Thompson lived in Duren for 10 years, painting and sculpting among the sheep and farmers in the lush German countryside. But, she said, "things began to change in America.

"Suddenly, people were coming to talk to me and other artists-in-exile and they were giving out grants. . . .I realized I didn't know America anymore."

Accepting a grant from the National Endowment for the Arts, Thompson moved to Tampa, Fla., in 1974 to become the city's artist-in-residence.

Once there, she found the ferment of the '60s and early '70s hadn't yet reached Tampa.

"But it was possibly the best place for me to be sent to be readjusted. Ten years ago it would have hurt or broken me, but I just learned I needed to readjust."

Her grant was not renewed, so when she was offered a position as artist-in-residence at Howard University in 1978, she was eager to see how the school had changed.

Once there, she was in for a culture shock of a different kind. "They said I wasn't black enough."

While her contemporaries were painting portraits of "the African experience," Thompson frequently returned to her European experience, following themes rooted in Grimms' fairy tales and European folklore.

"I had studied Grimms' academically for years, trying to learn about my attachment for them. . . .I had never dealt much with African culture."

She left Howard after a year and applied for the Glen Echo grant.

She has just finished putting fish and flowers and new life on the walls of the aging park. She said she has caught up with the things she missed and understands, though she still has her own opinions about art and its function.

"With art, there are symbolic things that have to be learned to make a work universal. . .You can't limit who you communicate with. If you do, things are never going to change, your work will never have an impact.

". . .but (first) you have to know yourself. Everything I touch will be part black and female -- all my success and the things I have gotten is part of that. You have to be aware, know who the hell you are. Once there, you can relate to others.
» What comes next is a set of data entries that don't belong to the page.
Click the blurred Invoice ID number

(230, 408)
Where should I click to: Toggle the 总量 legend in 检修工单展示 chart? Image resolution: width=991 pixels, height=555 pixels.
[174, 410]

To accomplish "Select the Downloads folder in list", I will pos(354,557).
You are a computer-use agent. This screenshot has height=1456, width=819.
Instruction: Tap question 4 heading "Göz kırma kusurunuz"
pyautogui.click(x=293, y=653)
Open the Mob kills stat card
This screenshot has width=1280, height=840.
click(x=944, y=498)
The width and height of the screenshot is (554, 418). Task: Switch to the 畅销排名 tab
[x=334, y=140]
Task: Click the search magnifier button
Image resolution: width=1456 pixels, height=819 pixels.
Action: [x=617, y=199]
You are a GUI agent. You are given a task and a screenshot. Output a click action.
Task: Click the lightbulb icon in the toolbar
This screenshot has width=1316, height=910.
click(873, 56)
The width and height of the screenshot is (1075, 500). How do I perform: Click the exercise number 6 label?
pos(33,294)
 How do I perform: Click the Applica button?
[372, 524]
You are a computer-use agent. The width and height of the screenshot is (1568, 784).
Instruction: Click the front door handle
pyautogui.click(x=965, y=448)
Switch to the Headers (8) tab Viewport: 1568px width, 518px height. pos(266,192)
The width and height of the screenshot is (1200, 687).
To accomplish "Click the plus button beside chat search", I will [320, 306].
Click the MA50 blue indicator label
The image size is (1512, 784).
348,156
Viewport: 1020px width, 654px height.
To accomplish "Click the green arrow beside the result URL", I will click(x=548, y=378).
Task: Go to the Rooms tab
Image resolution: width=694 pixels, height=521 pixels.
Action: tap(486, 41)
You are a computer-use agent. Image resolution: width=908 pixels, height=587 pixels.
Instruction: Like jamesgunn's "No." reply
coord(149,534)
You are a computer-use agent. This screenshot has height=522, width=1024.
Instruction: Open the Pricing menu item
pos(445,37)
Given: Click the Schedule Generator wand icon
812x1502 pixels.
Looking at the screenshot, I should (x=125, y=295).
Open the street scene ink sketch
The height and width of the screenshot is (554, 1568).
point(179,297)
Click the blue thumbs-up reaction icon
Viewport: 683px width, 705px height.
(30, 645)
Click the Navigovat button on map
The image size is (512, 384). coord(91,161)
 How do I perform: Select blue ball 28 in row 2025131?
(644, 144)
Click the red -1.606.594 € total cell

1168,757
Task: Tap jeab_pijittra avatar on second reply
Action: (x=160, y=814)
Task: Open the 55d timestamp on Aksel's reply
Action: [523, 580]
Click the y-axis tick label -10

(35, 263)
"It's like this mural painting. We are teaching young people, both black and white, about art, and through that, about who they are. That is the way things change."

She has her studio in Northeast Washington. Her experiences there are rich, and her appreciation of the environment strong. She tells of the old black man who worked in the building for years when it housed a laundry, and recently came by to see what the artist was doing.

As he passed the bathroom, she said, he stopped in thought a moment, then told her it had been the building's "white only" bathroom.

America's past is far behind her during the Glen Echo project. She is part of the moment, free and creative. Extending a brush, her only concern is, "Do you want to paint some stars?"